__What to produce__:
Copy out the lines below word for word, but leave out the pictures.

★ ★ ★ ★

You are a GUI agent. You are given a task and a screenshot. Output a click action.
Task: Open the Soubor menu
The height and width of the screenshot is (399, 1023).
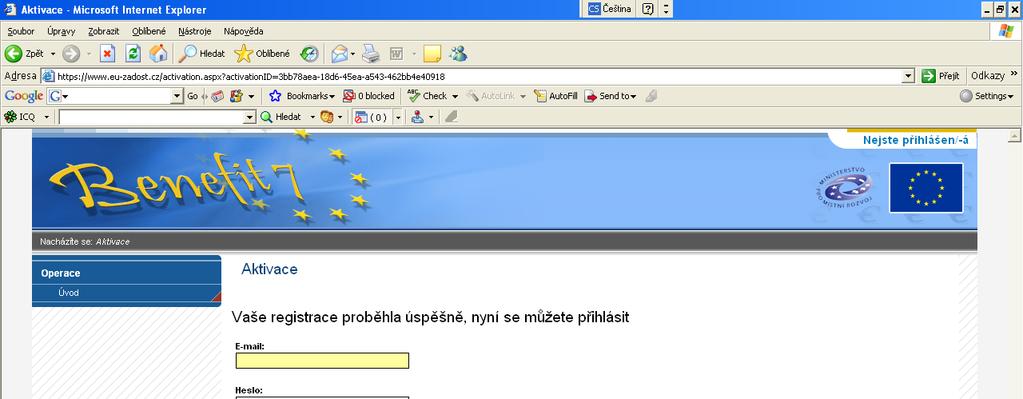(21, 31)
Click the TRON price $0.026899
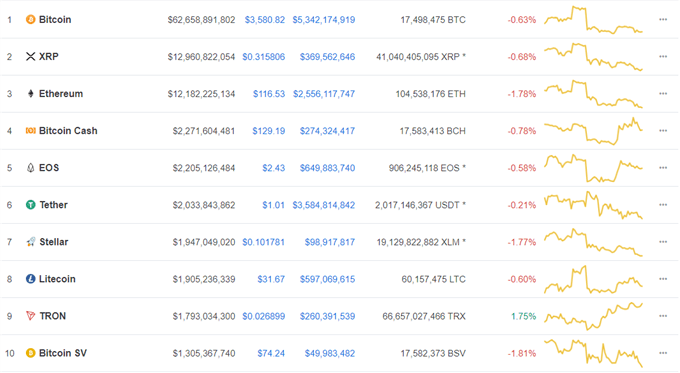This screenshot has height=373, width=680. pos(263,316)
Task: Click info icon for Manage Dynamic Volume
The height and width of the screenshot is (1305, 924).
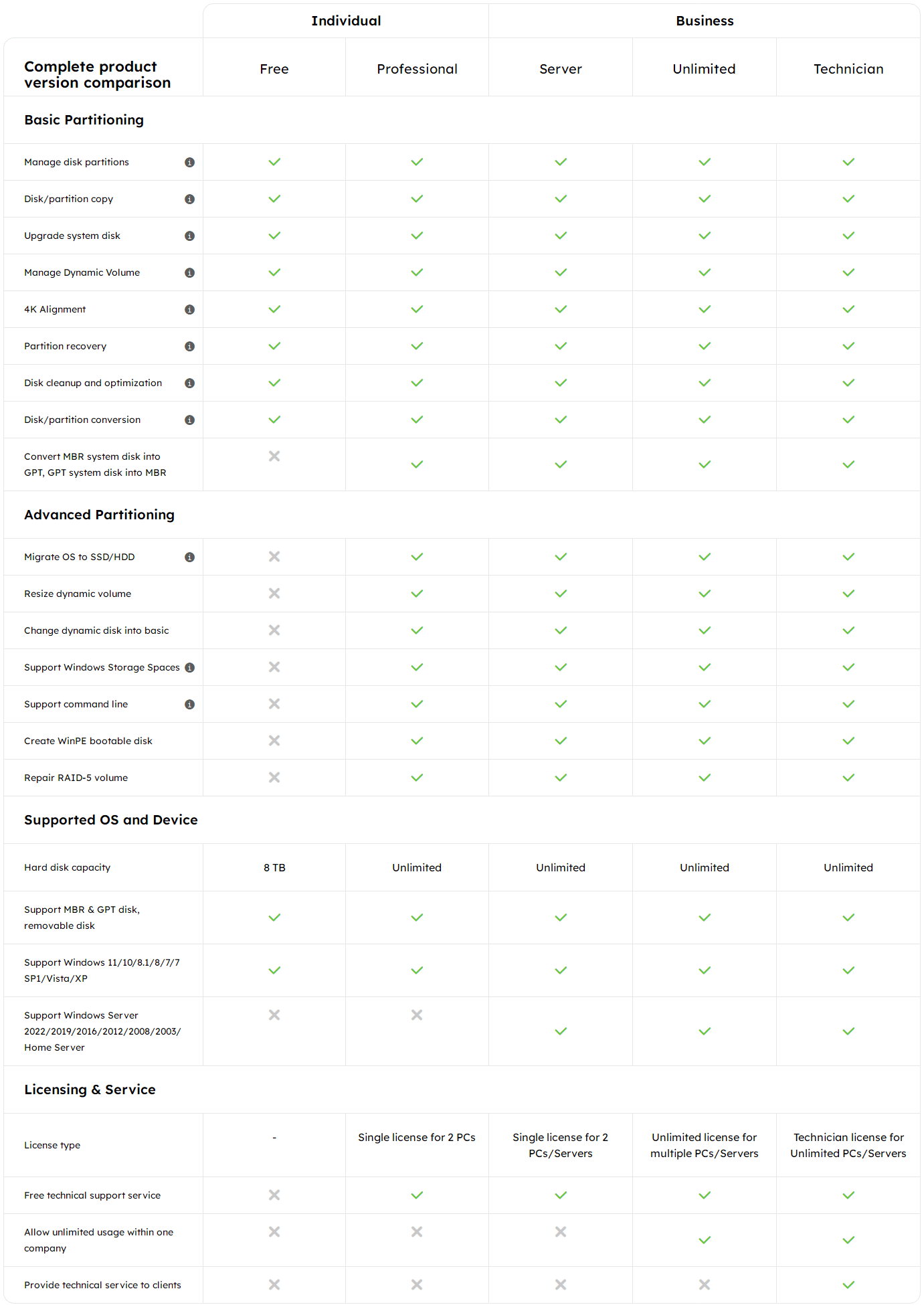Action: [x=189, y=273]
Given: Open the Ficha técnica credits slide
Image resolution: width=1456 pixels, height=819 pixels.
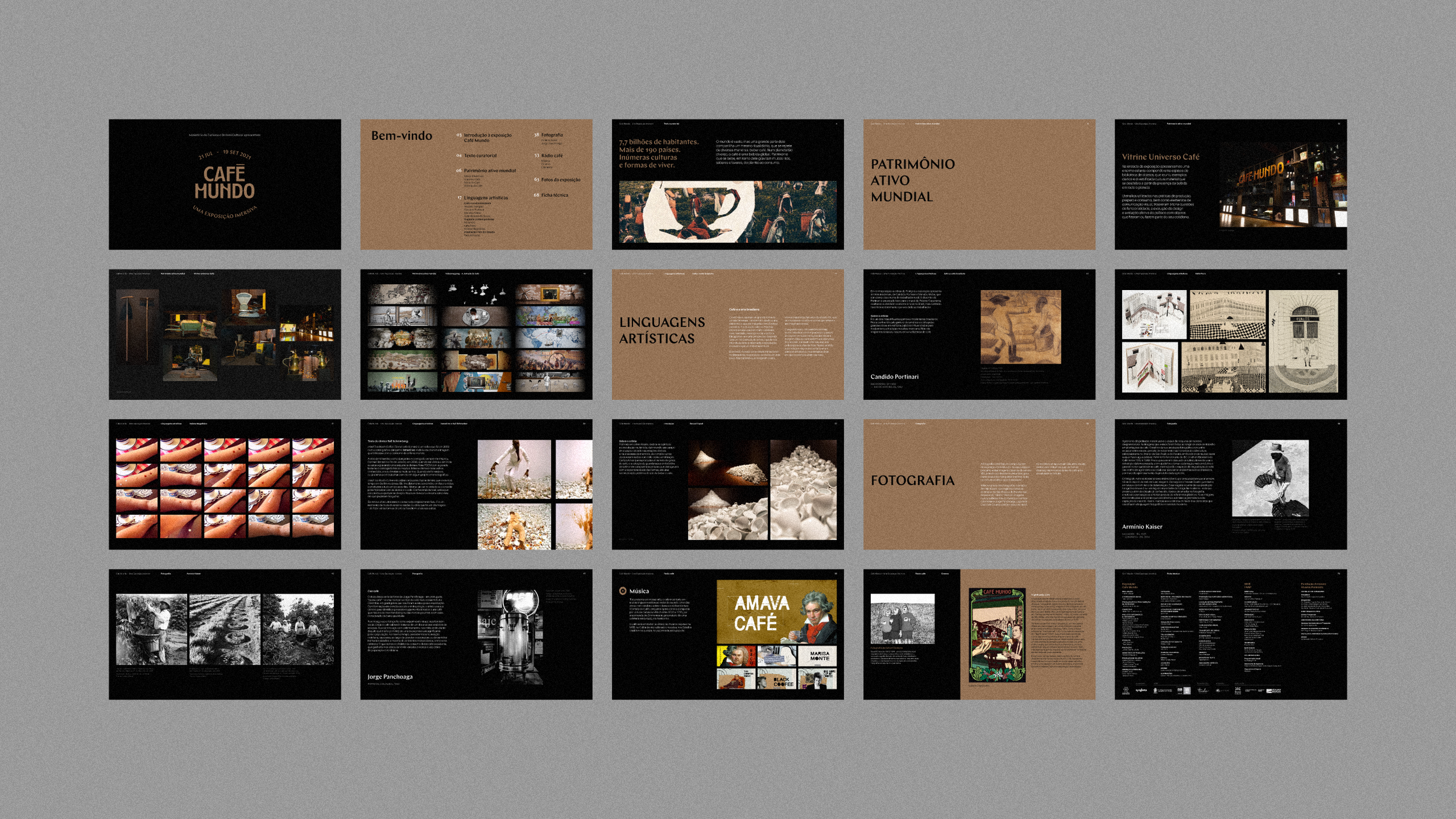Looking at the screenshot, I should tap(1230, 634).
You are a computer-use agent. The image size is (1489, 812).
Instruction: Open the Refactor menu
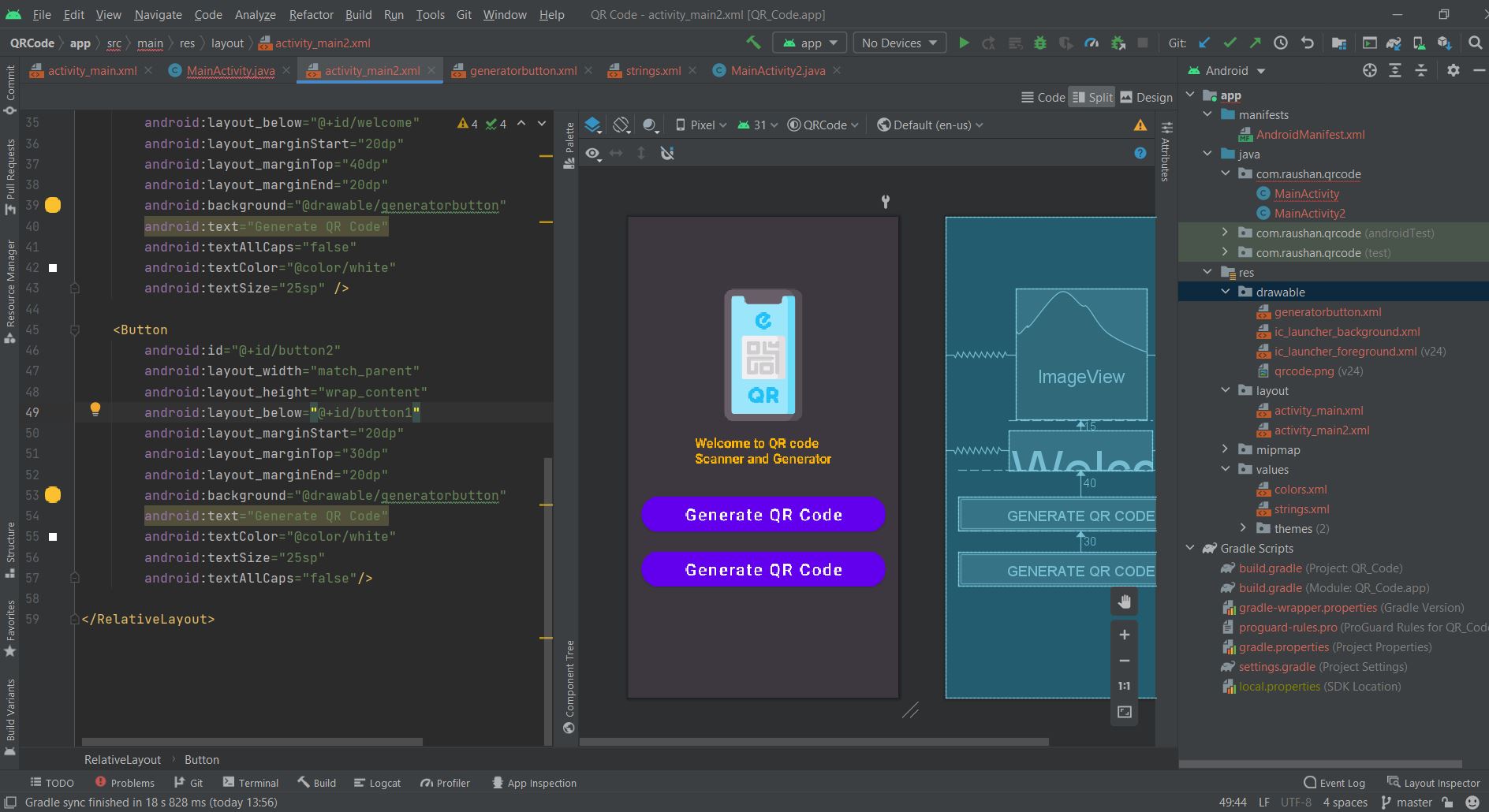pos(311,14)
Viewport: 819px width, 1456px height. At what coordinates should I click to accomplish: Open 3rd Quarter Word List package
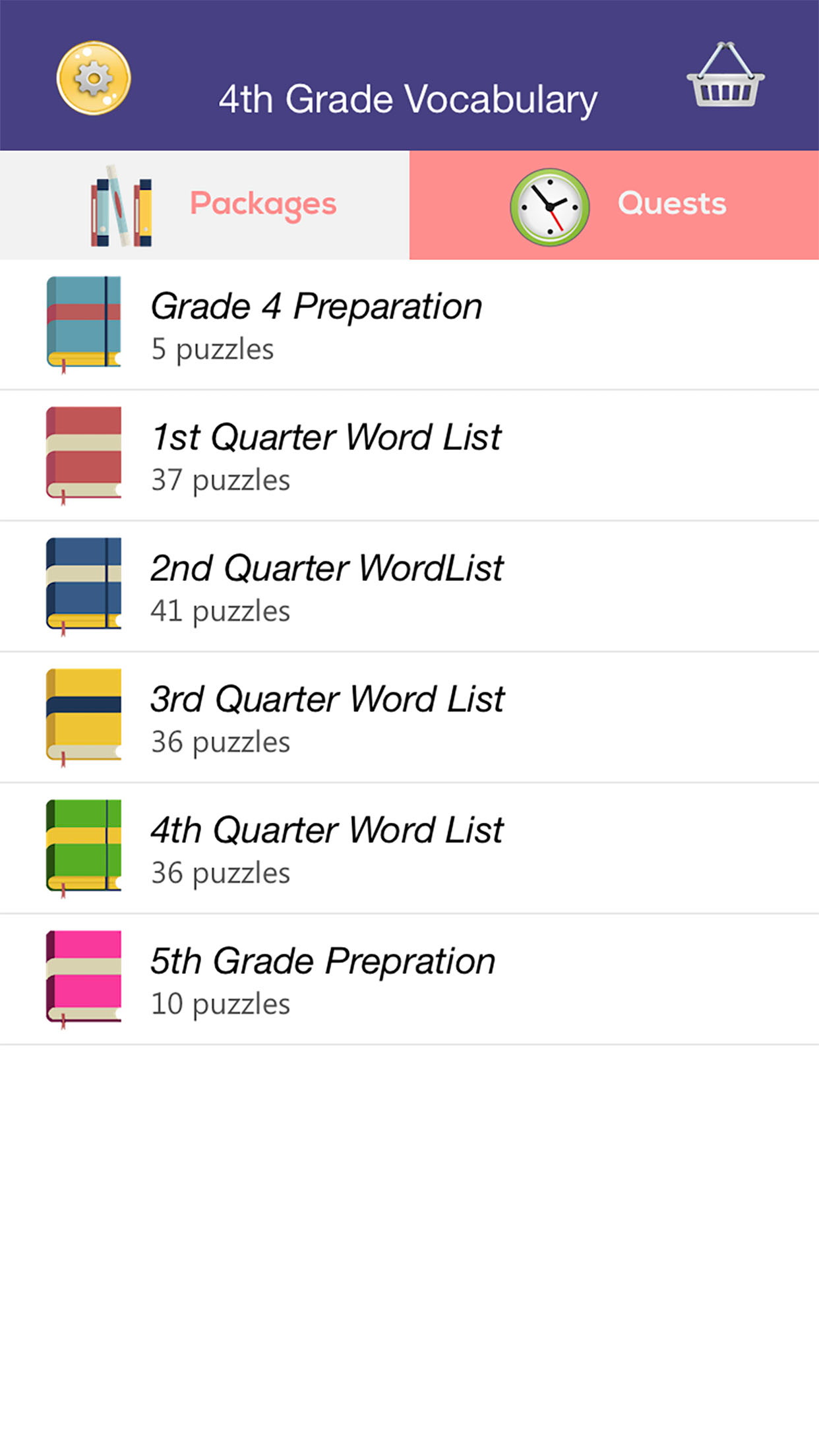pyautogui.click(x=410, y=717)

★ ★ ★ ★

__Output for this task__:
You are a GUI agent. You are given a task and a screenshot. Output a click action.
Task: Open the Soubor menu
The height and width of the screenshot is (399, 1023).
(21, 31)
Click the TRON price $0.026899
This screenshot has height=373, width=680. pos(263,316)
Task: Click info icon for Manage Dynamic Volume
The height and width of the screenshot is (1305, 924).
Action: [x=189, y=273]
Given: Open the Ficha técnica credits slide
Image resolution: width=1456 pixels, height=819 pixels.
Looking at the screenshot, I should tap(1230, 634).
You are a computer-use agent. The image size is (1489, 812).
Instruction: Open the Refactor menu
pos(311,14)
Viewport: 819px width, 1456px height. At what coordinates should I click to accomplish: Open 3rd Quarter Word List package
pyautogui.click(x=410, y=717)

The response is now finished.